- Theatrical release poster
- Directed by: Kushan Nandy
- Written by: Ghalib Asad Bhopali
- Produced by: Kiran Shroff; Naeem Siddiqui;
- Starring: Nawazuddin Siddiqui Neha Sharma Zarina Wahab
- Cinematography: Sourabh Waghmare
- Edited by: Virendra Gharse
- Music by: Score: Anup Bhat Songs: Tanishk Bagchi Meet Bros Hitesh Modak
- Production company: Touchwood Multimedia Creations
- Distributed by: AA Films
- Release date: 26 May 2023;
- Running time: 121 minutes
- Country: India
- Language: Hindi
- Budget: est. ₹25 crore
- Box office: est. ₹1.75 crore

= Jogira Sara Ra Ra =

2023 Indian romantic comedy film

Jogira Sara Ra Ra is a 2023 Indian Hindi-language romantic comedy film written by Ghalib Asad Bhopali and directed by Kushan Nandy and jointly produced by Kiran Shroff and Naeem Siddiqui. The film stars Nawazuddin Siddiqui and Neha Sharma, alongside Sanjay Mishra and Mahaakshay Chakraborty in supporting roles. It was released theatrically on 26 May 2023.

== Cast ==
- Nawazuddin Siddiqui as Jogi Pratap
- Neha Sharma as Dimple Chaubey
- Sanjay Mishra as Chacha Chaudhry
- Mahaakshay Chakraborty as Lallu
- Zarina Wahab
- Suman Patel as Sarita
- Ananya Thakur as Lalita
- Aanshi pal as Babita
- Manisha Gupta as Kavita
- Nikki Tamboli as Item number in the song "Cocktail"

== Production ==
The principal photography began on 27 February 2021. The film was wrapped up on 7 April 2021.

== Music ==

The songs are composed by Meet Bros, Tanishk Bagchi and Hitesh Modak while the song lyrics are written by Lavraj, Kumaar and Vayu.

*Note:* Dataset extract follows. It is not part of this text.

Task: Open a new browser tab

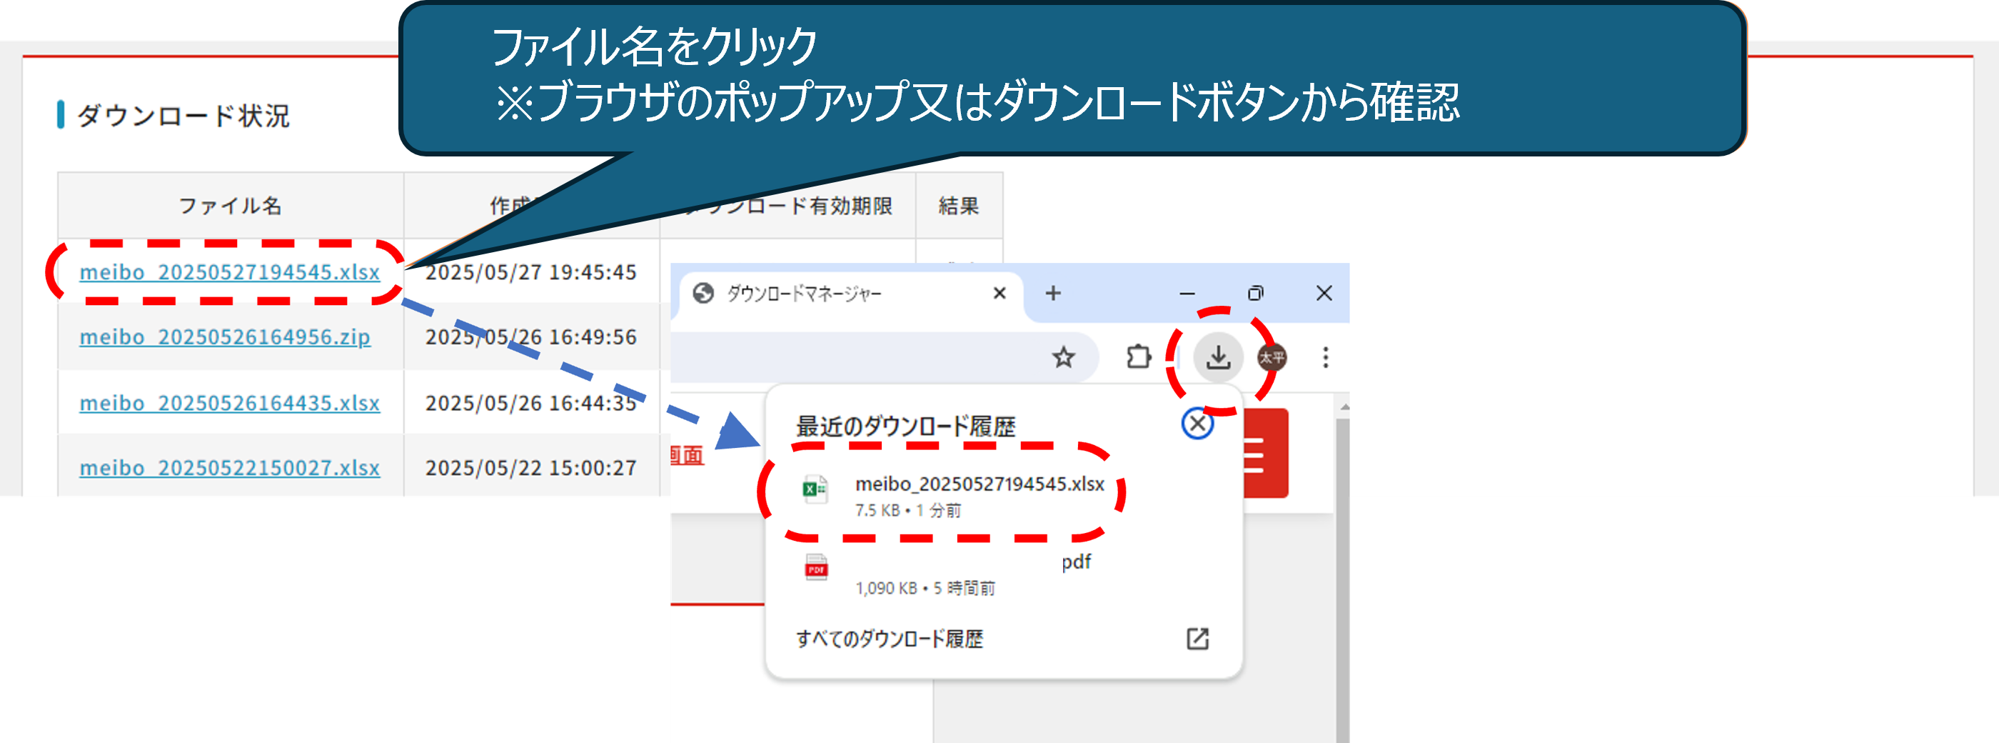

| No. | Title | Lyrics | Music | Singer(s) | Length |
|---|---|---|---|---|---|
| 1. | "Babua" | Lavraj | Hitesh Modak | Suvarna Tiwari, Anandi Joshi | 3:10 |
| 2. | "Torture" | Kumaar | Meet Bros | Jonita Gandhi, Meet Bros | 3:37 |
| 3. | "Cocktail" | Vayu | Tanishk Bagchi | Nakash Aziz, Nikhita Gandhi | 2:27 |
| Total length: |  |  |  |  | 9:14 |

==Reception==
===Box office===
As of 30 May, Jogira Sara Ra Ra collected 1.93 crore.